Confindustria Moda, la federazione di oltre 65mila aziende italiane del tessile-moda e accessorio, che occupa oltre 585mila addetti, ha presentato un piano articolato in cinque proposte, al fine di riprendere il più presto possibile le attività produttive, logistiche e distributive, nel rispetto delle misure di sicurezza già definite nel "Protocollo condiviso" del 14 marzo 2020.
Questo vademecum, come spiegano i vertici di Confindustria Moda, è stato progettato con l'obiettivo di ridurre al minimo possibile l'impatto della pandemia da Covid-19 sulla filiera del tessile-moda e accessorio, «un unicum mondiale e il secondo settore manifatturiero italiano, oltre che il maggior contributore al saldo positivo della bilancia commerciale italiana».
In sintesi, questa sorta di prontuario d'emergenza - nell'attesa che vengano validati studi medico-scientifici-epidemiologici e le relative applicazioni tecnologiche che possano consentire di rilevare con certezza nelle persone la positività o l'immunità al virus – propone come primo punto di salvaguardare i lavoratori più anziani e più fragili, effettuando una segmentazione per fasce d'età, per autorizzare una celere ripresa progressiva dell'attività lavorativa tutelando i lavoratori più avanti con gli anni e più a rischio, con altre patologie importanti pregresse.
In secondo luogo, Confindustria-Moda suggerisce di considerare la situazione epidemiologica su base territoriale, ossia riaprire le attività economiche con un criterio geografico, privilegiando le attività basate nelle regioni e nelle provincie meno coinvolte dall'epidemia. Tale scelta consentirebbe inoltre a tanti territori del Sud del Paese, già molto più fragili dal punto di vista del tessuto economico, di non subire conseguenze tali da pregiudicare ogni possibilità di riscatto economico per lunghissimo tempo.
Terzo punto è quello di aprire con priorità e urgenza le attività aziendali necessarie e funzionali alla effettiva ripresa produttiva: Confindustria Moda propone di cominciare ad autorizzare in via prioritaria ed urgente le attività non produttive che nei processi aziendali sono funzionali e necessarie alla effettiva ripresa della produzione.
Il quarto punto sottolinea di evitare nel 2020 una nuova chiusura totale delle attività ad agosto: la federazione suggerisce di concertare con le parti sociali un patto per le vacanze attraverso gli strumenti della contrattazione collettiva nazionale o aziendale.
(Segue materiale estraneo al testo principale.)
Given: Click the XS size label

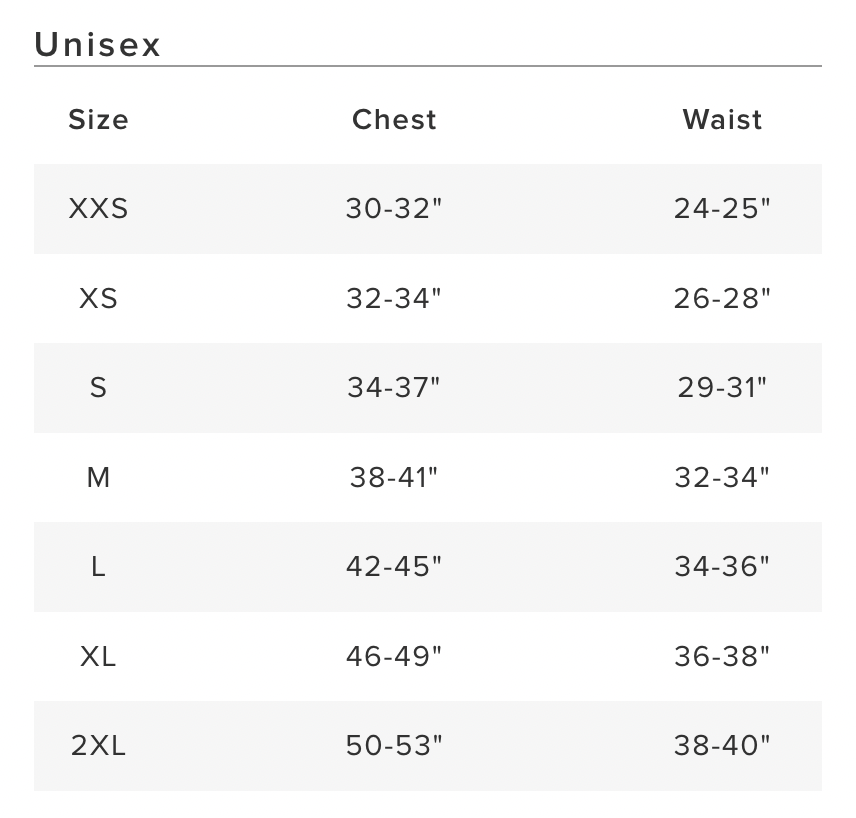Looking at the screenshot, I should (x=98, y=299).
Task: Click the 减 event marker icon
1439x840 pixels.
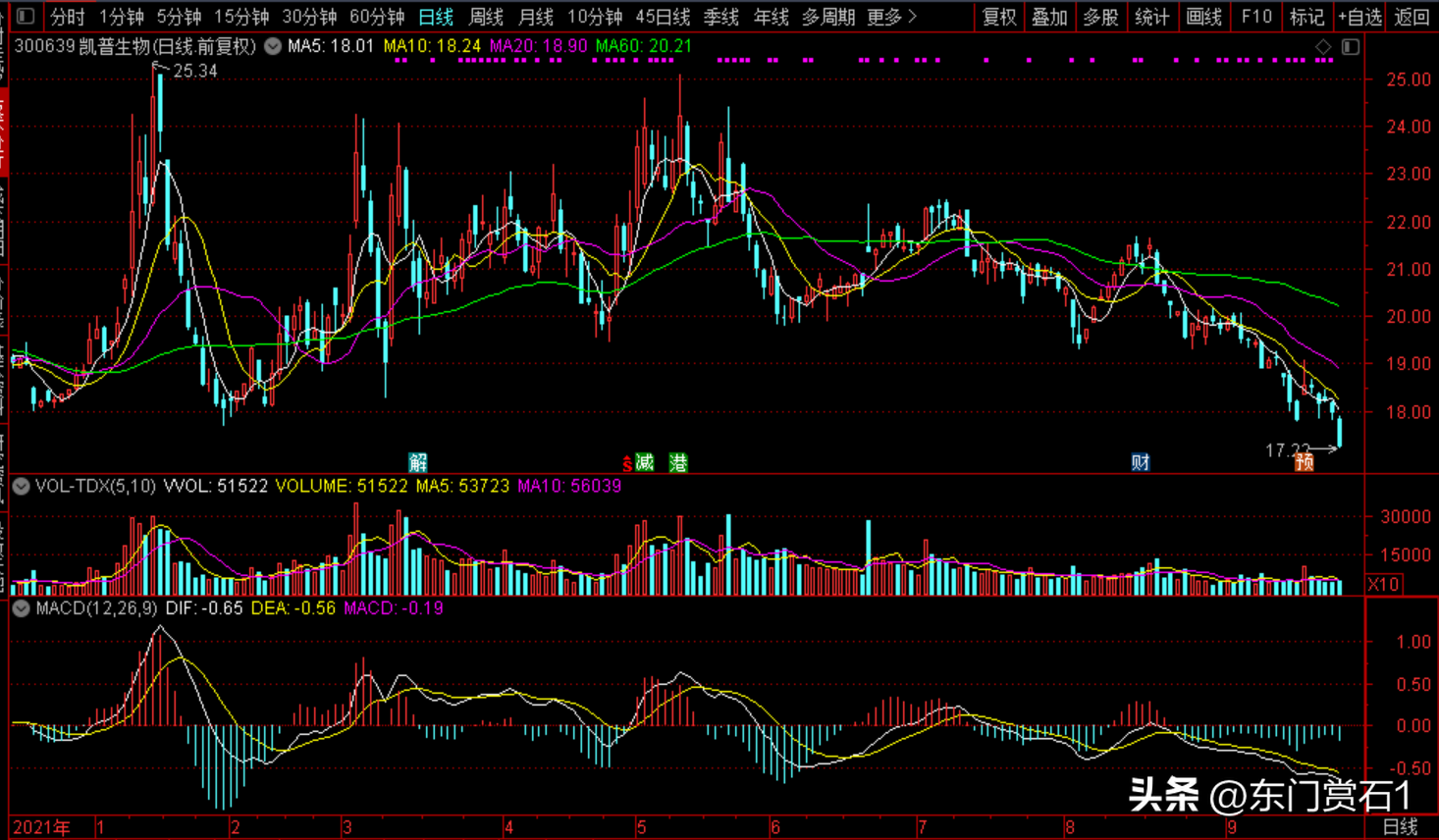Action: (644, 462)
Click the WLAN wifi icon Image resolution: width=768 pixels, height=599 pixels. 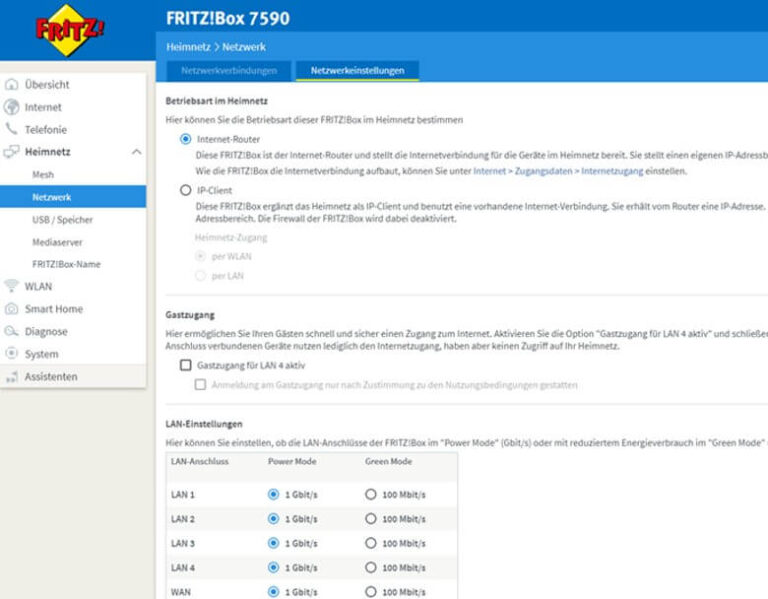(x=12, y=286)
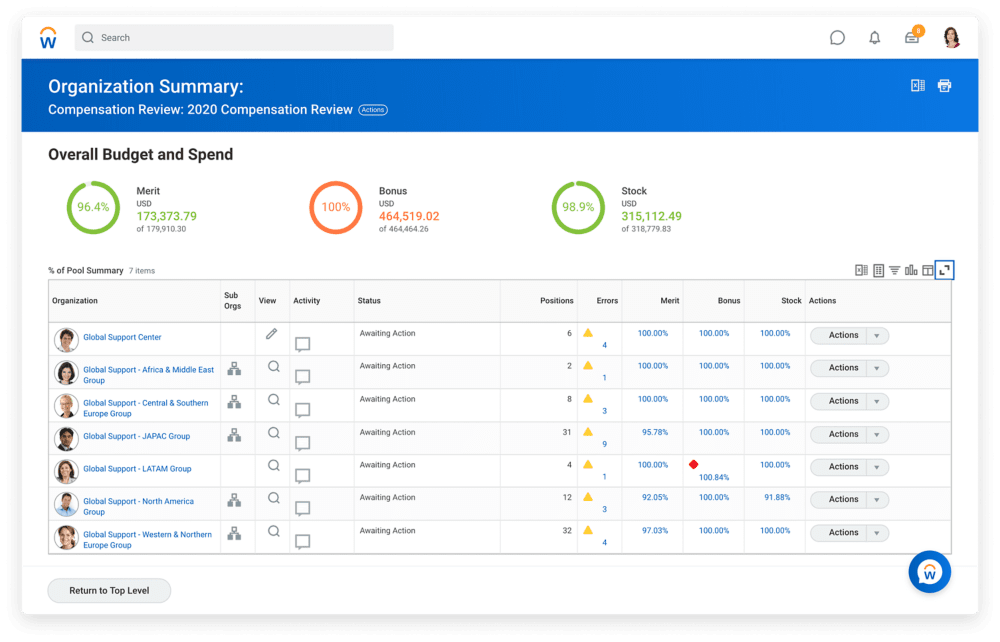
Task: Click the Workday home logo
Action: coord(48,38)
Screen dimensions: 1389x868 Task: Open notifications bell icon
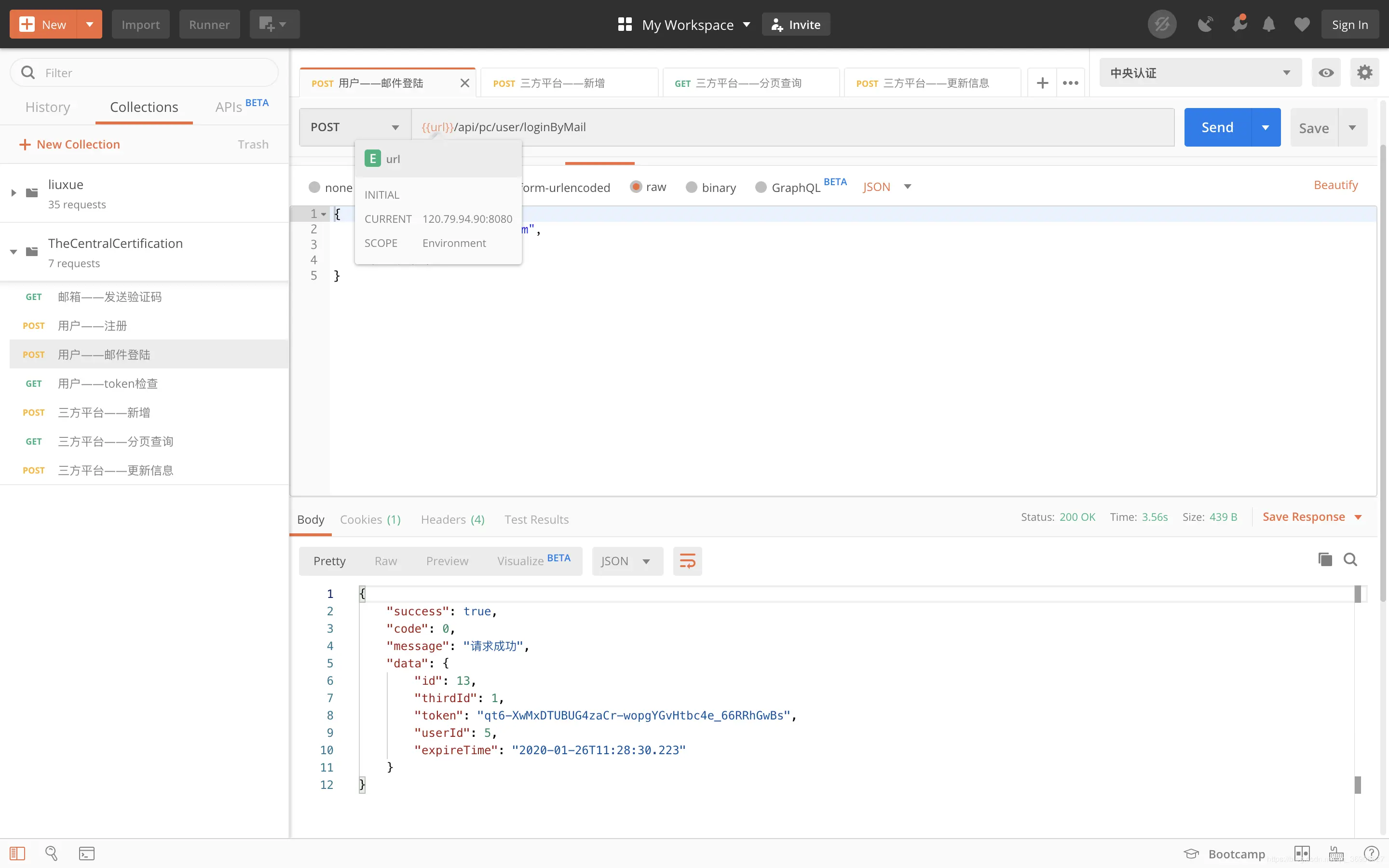(1268, 24)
Tra le ipotesi ci sono quelle di anticipare le ferie collettive estive (quelle normalmente collocate in agosto) al mese di maggio, o giugno, oppure dare alle aziende la facoltà di ridurre le ferie continuative estive a una sola settimana, rimandando più avanti la fruizione delle ferie "risparmiate".
Quinta ed ultima proposta è quella di consentire maggiore flessibilità nel ricorso al distacco di personale da un'azienda (magari in cui perdura la crisi produttiva) all'altra, in cui la ripresa dell'attività potrebbe richiedere un temporaneo maggior impiego di personale rispetto all'ordinario. Questo perché è possibile che la ripresa delle attività produttive possa presentarsi con forti disomogeneità: a fronte di situazioni di grande tensione produttiva (magari anche solo dovuta alla ricostituzione delle scorte), vi potranno essere contemporaneamente e nel medesimo comparto produttivo altre situazioni di perdurante inattività o crisi aziendali (nella foto, la sede di Confindustria Moda in corso Sempione a Milano).